Once the region of interest is defined, a grid file can be created using the GRPHGD standalone program (It can also be created using the graph-to-grid option in NMAP2).

Create grid from VGF file with GRPHGD

GEMPAK-GRPHGD>
GDOUTF   = 2007071900_cmask.grd
GUESS    =  
PROJ     = MER
GRDAREA  =  
KXKY     = 10;10
MAXGRD   = 200
CPYFIL   = #A218
ANLYSS   =  
CNTRFL   = cmask.info
GDATTIM  = 070719/0000f000
GFUNC    = cmask
GLEVEL   = 0
GVCORD   = none
KEYCOL   =  
KEYLINE  =  
OLKDAY   =  
GGLIMS   =  
HISTGRD  = NO
BOUNDS   =  
TYPE     = C
GAMMA    = 0.3
SEARCH   = 20
NPASS    = 2
QCNTL    =  
GUESFUN  =  
CATMAP   =  
DISCRETE =  
DLINES   = yes;no|-0.5
GGVGF    = conusoutline_cmask.vgf
EDGEOPTS =
GEMPAK-GRPHGD>r

Check with GDINFO

GEMPAK-GDINFO>
GDFILE   = 2007071900_cmask.grd
LSTALL   = YES
OUTPUT   = T
GDATTIM  = all
GLEVEL   = 0
GVCORD   = none
GFUNC    = cmask
GEMPAK-GDINFO>r

GRID FILE: cmask.gem                                                                                           

GRID NAVIGATION: 
    PROJECTION:          LCC                 
    ANGLES:                25.0   -95.0    25.0
    GRID SIZE:          614 428
    LL CORNER:              12.19   -133.46
    UR CORNER:              57.33    -49.42

Number of grids in file:     1

 NUM       TIME1              TIME2           LEVL1 LEVL2  VCORD PARM
   1     070719/0000F000                          0         NONE CMASK       
GEMPAK-GDINFO>

The parameter CMASK is created where values greater than 1 are enclosed by the contour. DLINES defines the epsilon of (here -0.5 is used since the contour was drawn counterclockwise) to add to vlaues on either side of the single contour to be define greater / less than the contour value of 1.0.

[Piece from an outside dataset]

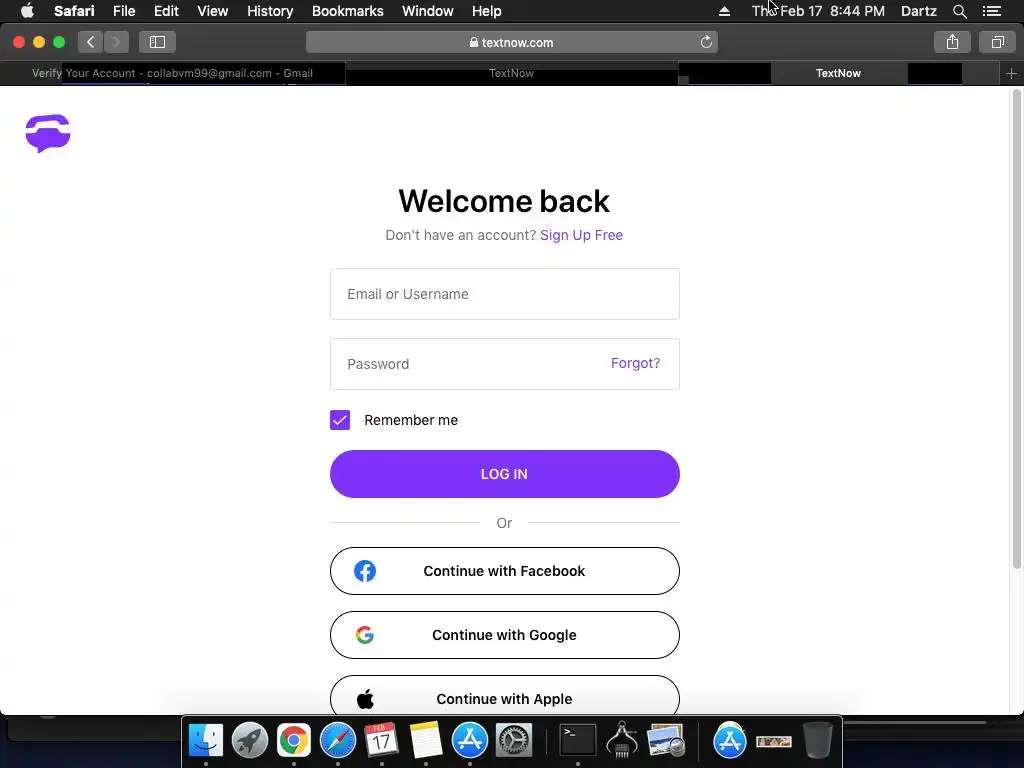Image resolution: width=1024 pixels, height=768 pixels.
Task: Uncheck the Remember me checkbox
Action: click(x=340, y=420)
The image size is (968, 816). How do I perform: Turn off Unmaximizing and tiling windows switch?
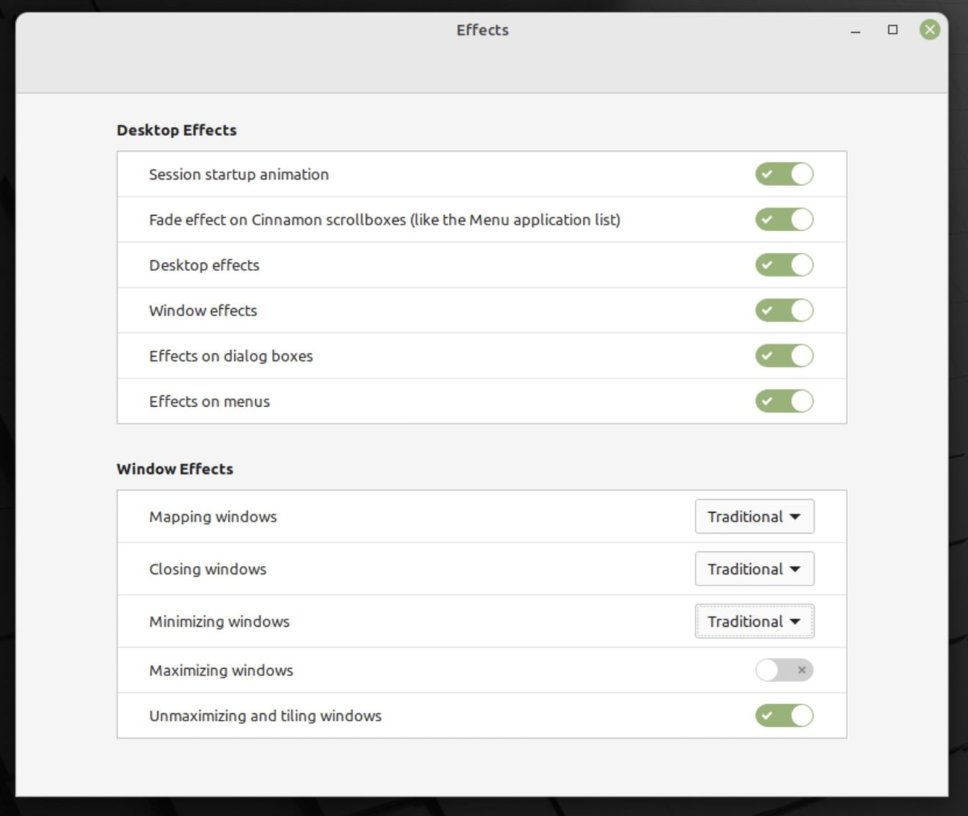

The grid point values of SGT(cmask,1) (greater than 1.0) as shown here:

Plot with GDPLOT2

The resultant grid can ge used with the MASK() function and logical operators to define mask or clipping regions of interest. As an example, the 24 hour precipitation in the top panel is masked by the region of interest in the lower panel so that only data within the region of interest will be considered.

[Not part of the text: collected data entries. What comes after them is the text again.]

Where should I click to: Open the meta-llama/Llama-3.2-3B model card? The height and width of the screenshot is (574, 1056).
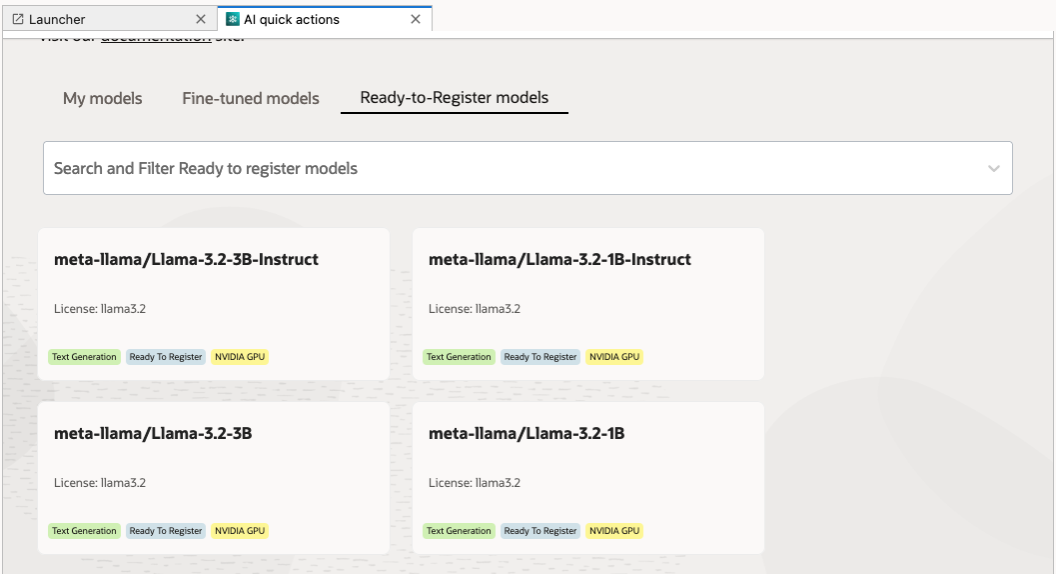tap(152, 433)
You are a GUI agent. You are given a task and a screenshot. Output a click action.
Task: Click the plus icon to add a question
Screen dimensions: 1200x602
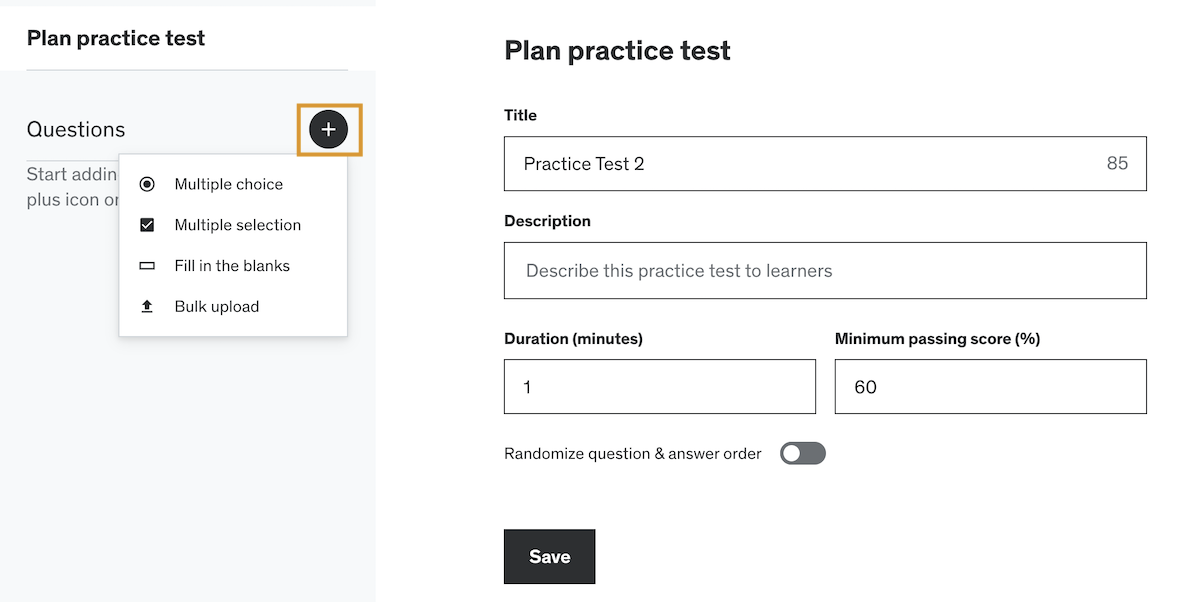(x=329, y=129)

GDFILE  = nam12 + 2007071900_cmask.grd                                                                                 
GDATTIM  = f030
GLEVEL   = 0
GVCORD   = none
PANEL    = t     ! b
SKIP     = 0
SCALE    = 0
GDPFUN   = p24i  ! mask(p24i,sgt(cmask^070719/0000f000+2,1))
TYPE     = f
CONTUR   = 3/3
CINT     = 0
LINE     = 2/1/2
FINT     = .01;.1;.25;.5;.75;1;1.25;1.5;1.75;2;2.5;3;4;5;6;7;8;9
FLINE    = 0;21-30;14-20;5
HILO     =  
HLSYM    =  
CLRBAR   = 1
WIND     = BM1
REFVEC   =  
TITLE    = 1
TEXT     = 0.7/2/SW
CLEAR    = YES
GAREA    = us
IJSKIP   =  
PROJ     = STR/90;-100;0

Using GDCSV to find local maximas

The HIGH() function can be used to obtain local maximas from the grid region of interest. The GWFS() gaussian weighted smoothing function can be used to reduce higher frequency features in the grid and focus on broader areas of interest. By using the GDCSV program, the locations of HIGH() output are output to a file for use in determining local mesoscale model domain centers. By masking the region, the model domains are ensured to be within the desired region.

GEMPAK-GDCSV>l
GDATTIM  = f030
GDFILE   = nam12 + 2007071900_cmask.grd
GLEVEL   = 0
GAREA    = grid
PROJ     = def
GVCORD   = none
GFUNC    = high(mask(gwfs(p24i,40),sgt(cmask^070719/0000f000+2,1)),30)
SCALE    = 0
OUTPUT   = f/p24i_highs.dat
GEMPAK-GDCSV>r

OUTPUT is to the text file p24i_highs.dat. You can use the sort command to return the top two local maxima:

sort -t, -k 5bnr p24i_highs.dat | head -2

 508,     244,        42.3889,       -72.2385,        2.53370
 338,     236,        42.9560,       -96.3721,        0.58850

These two values are now scriptable (use |head -1 for the first and | head -2 | tail -1 for the second) both for plotting regional areas of interest and for WRF domains. A WRF lesson is outside the reach of this document, but as an example of what is run at Unidata, here is are the primary and secondary regions

Plotting again with GDPLOT2 and GPANOT

The locations of the 2 greatest local maximas (42.3889,-72.2385 and 42.9560,-96.3721) are shown along with the precipitation forecast field. The primary and secondary domains can be drawn using GPANOT to overlay the boxes.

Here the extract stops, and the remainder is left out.